ヤマギシテクニカルセンターでの研修は開設当初、自社社員と、つきあいのある会社の従業員が対象だったが、社員を毎週、丸々一日分を研修に出すのは難しいという事情から他社からの受講生は次第に減り、近年は自社の新入社員のみとなっていた。しかし、同センターは中小企業として唯一、群馬県の職業訓練校に認定されてもいる。山岸社長は「今後はまた他企業からの受講生受入を進めていきたい」と話す。
一方、地域の若手経営者の育成にも力を注いでいる。21年秋から、新たに地元企業を対象とした「経営塾」をスタートした。スタート時点で17社の地域の若手経営者や次世代経営陣を対象に、経営者として必要な考え方や身につけるべき知識、部下のマネジメントなどを、山岸社長をはじめとする山岸製作所の経営陣が講義している。

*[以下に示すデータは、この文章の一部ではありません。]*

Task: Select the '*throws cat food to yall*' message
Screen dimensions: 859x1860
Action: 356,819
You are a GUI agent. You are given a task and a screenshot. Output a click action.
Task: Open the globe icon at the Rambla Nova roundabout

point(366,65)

父が創業した企業を兄弟で引継ぎ、リーマンショックや米中貿易摩擦、コロナ感染症など厳しい局面を何度も乗り越え、子息を中心とした次世代に引き継ぐ準備を着々と進めている山岸社長。その実体験や苦労話などを学ぶことは、地域で次世代を担う人たちにとって有意義な経験になるだろう。「自社だけでなく、地域全体が“Sustainable”であるよう、地域と共に成長していきたい」と山岸社長は力強く語っている。